Statusnya sebagai kapal pemecah es dapat juga bekerja diwilayah kutub.

Membutuhkan waktu berbulan-bulan untuk melengkapi kapal  ini menjadi kapal ramah lingkungan dan perbaikan tersebut termasuk: menghilangkan atau mengamankan semua ruang penahanan yang terbuat dari asbes; membuat sistem bahan bakar  yang tepat untuk mencegah bahan bakar  tumpah; lebih pas, lebih efisien, mesin pendorong  diesel listrik, diatas kapal terdapat sistem daur ulang limbah air, dan hanya meninggalkan  air bersih untuk dibuang keluar kapal, sistem pembuangan sampah berbasis panas; serta  penjernih air di lambung bawah kapal 15 kali lebih efektif daripada yang disyaratkan oleh pembuat kebijakan saat ini, TBT- lambung kapal bebas dari cat; Amoniak dipilih menjadi bahan dasar untuk lemari pendingin dan pendingin ruangan karena lebih baik daripada gas Freon yang menipiskan ozone dan menyebabkan perubahan iklim-  merupakan kapal pertama yang terdaftar  di Belanda yang secara ekonomi dan ekologis dianggap efisien untuk  mendorong sistem mereduksi  emisi CO2.

Sebagai tambahan, peralatan operasi standar Greenpeace juga telah disesuaikan. Dek helikopter telah ditambahkan, demikian juga mesin derek kapal khusus untuk meluncurkan perahu karet

Jika kamu punya koneksi internet cepat, kamu dapat klik disini untuk melihat video pendek tentang Esperanza

 

klik disini untuk perjalanan secara virtual di Kapal Esperanza

 

Aksi                                       

Esperanza pertama kali bekerja untuk Greenpeace pada tahun 2002 ketika Greenpeace meluncurkan  kampanye ”HUTAN ALAM DILINDUNGI ATAU DIHILANGKAN"

 

 

Spesifikasi

Pelabuhan tempat registrasi: Amsterdam, Belanda

Nama sebelumnya: Echo Fighter

Tanggal Ijin: 2000

Jumlah Tempat Tidur Dikapal: 33

Perahu Karet: 2 perahu dengan lambung kapal besar dan 4 perahu karet kecil

Mempunyai Helikopter: Ya

Tipe Perahu: ekspidisi/riset

Tanda panggilan: PD 6464

Dibuat di: 1984 Gdank Polandia

Berat Kotor: 2076 BRT

Panjang kapal o.a : 72.3m

Lebar: 14.3 M

Ukuran terbenamnya kapal dalam laut: 4.7 m

Kecepatan Maksimum: 14 Knots

Mesin Utama: 5.876 BHP, 2*2.938 BHP Sulzer V12

 

Esperanza

Geldak penginapan

Geladak Kapal and perahu karet

Geladak utama

Tanki

Geladak tengah

Anjungan

 

Cerita Berkesan

David de Jong, Kepala teknik Greenpeace:   

Menemukan kapal Greenpeace yang sempurna. Telah ada dipikiran saya sejak saya bergabung dengan Greenpeace sembilan tahun yang lalu.
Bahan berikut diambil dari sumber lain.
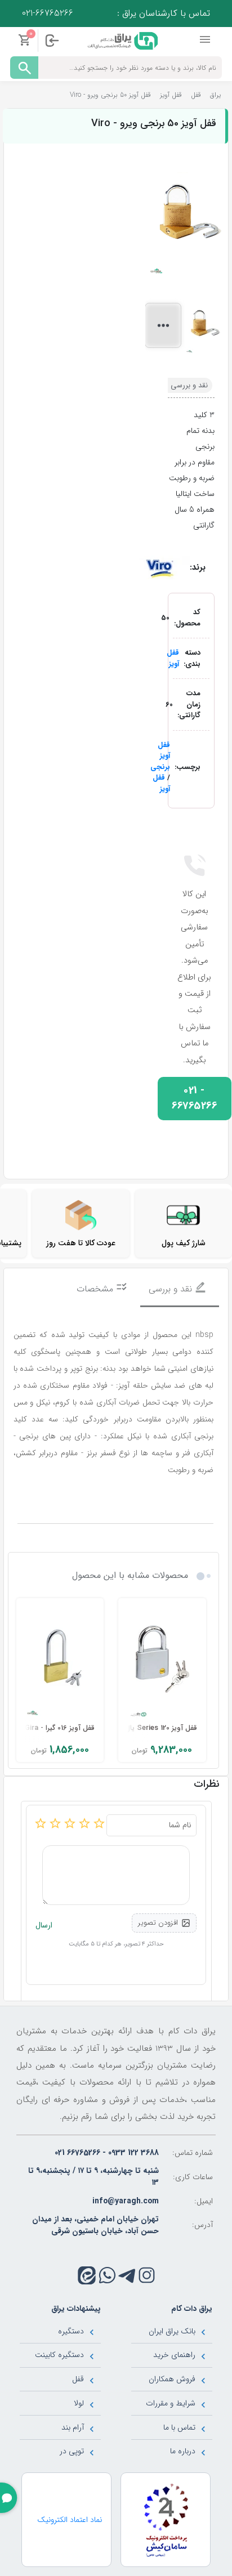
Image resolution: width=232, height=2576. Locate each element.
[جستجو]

Dua tahun yang lalu spesifikasi telah disetujui untuk diganti oleh Greenpeace. Hal tersebut merupakan tugas yang sulit. Echo Fighter mempunyai potensi yang kami cari, walaupun kami harus melakukan perbaikan yang cukup besar.

Penuh dengan pemikiran, kegembiraan dan pertanyaan saya melewati gang kecil setelah kunjungan pertama saya ke echo fighter( nama asal) di Norway, ketika pelangi timbul.

Pelangi dikatakan hadir disaat moment penting dalam sejarah Greenpeace menuntun kapal kami kepada kapal penangkap paus dan tempat –tempat ujicoba nuklir.

Mungkin dalam kasus ini pelangi membimbing kami kepada Esperanza- saya tentu saja menyukai untuk berpikir bahwa keduanya sebagai tanda harapan yang akan datang.

Untuk cerita yang lain dari perjalanan pertama Esperanza Greenpeace kunjungi website Forest Save or delete.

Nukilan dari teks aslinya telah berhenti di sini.